EXERCISE: Render every line of the items below as a row in a Markdown table with the columns Row and Line, numbering the rows in order and omitting blank lines.

>> start PROVIDED ENTRIES

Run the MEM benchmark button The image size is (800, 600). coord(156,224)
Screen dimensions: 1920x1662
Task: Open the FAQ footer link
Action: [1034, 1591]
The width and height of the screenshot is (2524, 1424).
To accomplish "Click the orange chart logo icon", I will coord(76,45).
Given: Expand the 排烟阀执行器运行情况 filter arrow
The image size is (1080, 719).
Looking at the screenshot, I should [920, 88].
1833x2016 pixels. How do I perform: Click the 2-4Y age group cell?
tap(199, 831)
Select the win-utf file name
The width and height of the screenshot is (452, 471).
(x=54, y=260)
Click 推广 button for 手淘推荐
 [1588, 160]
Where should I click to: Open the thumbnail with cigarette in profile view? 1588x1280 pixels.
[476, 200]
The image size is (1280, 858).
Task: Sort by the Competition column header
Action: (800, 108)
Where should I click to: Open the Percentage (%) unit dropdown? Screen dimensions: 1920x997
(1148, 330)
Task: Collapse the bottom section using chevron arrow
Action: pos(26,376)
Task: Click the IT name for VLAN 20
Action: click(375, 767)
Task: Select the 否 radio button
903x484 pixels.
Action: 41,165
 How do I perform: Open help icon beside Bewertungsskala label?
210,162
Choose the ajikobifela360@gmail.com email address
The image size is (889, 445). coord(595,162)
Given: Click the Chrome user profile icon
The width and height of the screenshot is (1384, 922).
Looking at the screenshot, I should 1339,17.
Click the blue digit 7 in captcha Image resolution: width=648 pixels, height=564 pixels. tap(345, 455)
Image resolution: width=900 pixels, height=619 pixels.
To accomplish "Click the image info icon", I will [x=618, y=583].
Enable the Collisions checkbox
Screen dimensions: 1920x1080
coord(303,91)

>> end PROVIDED ENTRIES

ANSWER TO THE TASK:
| Row | Line |
|---|---|
| 1 | Run the MEM benchmark button The image size is (800, 600). coord(156,224) |
| 2 | Screen dimensions: 1920x1662 |
| 3 | Task: Open the FAQ footer link |
| 4 | Action: [1034, 1591] |
| 5 | The width and height of the screenshot is (2524, 1424). |
| 6 | To accomplish "Click the orange chart logo icon", I will coord(76,45). |
| 7 | Given: Expand the 排烟阀执行器运行情况 filter arrow |
| 8 | The image size is (1080, 719). |
| 9 | Looking at the screenshot, I should [920, 88]. |
| 10 | 1833x2016 pixels. How do I perform: Click the 2-4Y age group cell? |
| 11 | tap(199, 831) |
| 12 | Select the win-utf file name |
| 13 | The width and height of the screenshot is (452, 471). |
| 14 | (x=54, y=260) |
| 15 | Click 推广 button for 手淘推荐 |
| 16 |  [1588, 160] |
| 17 | Where should I click to: Open the thumbnail with cigarette in profile view? 1588x1280 pixels. |
| 18 | [476, 200] |
| 19 | The image size is (1280, 858). |
| 20 | Task: Sort by the Competition column header |
| 21 | Action: (800, 108) |
| 22 | Where should I click to: Open the Percentage (%) unit dropdown? Screen dimensions: 1920x997 |
| 23 | (1148, 330) |
| 24 | Task: Collapse the bottom section using chevron arrow |
| 25 | Action: pos(26,376) |
| 26 | Task: Click the IT name for VLAN 20 |
| 27 | Action: click(375, 767) |
| 28 | Task: Select the 否 radio button |
| 29 | 903x484 pixels. |
| 30 | Action: 41,165 |
| 31 |  How do I perform: Open help icon beside Bewertungsskala label? |
| 32 | 210,162 |
| 33 | Choose the ajikobifela360@gmail.com email address |
| 34 | The image size is (889, 445). coord(595,162) |
| 35 | Given: Click the Chrome user profile icon |
| 36 | The width and height of the screenshot is (1384, 922). |
| 37 | Looking at the screenshot, I should 1339,17. |
| 38 | Click the blue digit 7 in captcha Image resolution: width=648 pixels, height=564 pixels. tap(345, 455) |
| 39 | Image resolution: width=900 pixels, height=619 pixels. |
| 40 | To accomplish "Click the image info icon", I will [x=618, y=583]. |
| 41 | Enable the Collisions checkbox |
| 42 | Screen dimensions: 1920x1080 |
| 43 | coord(303,91) |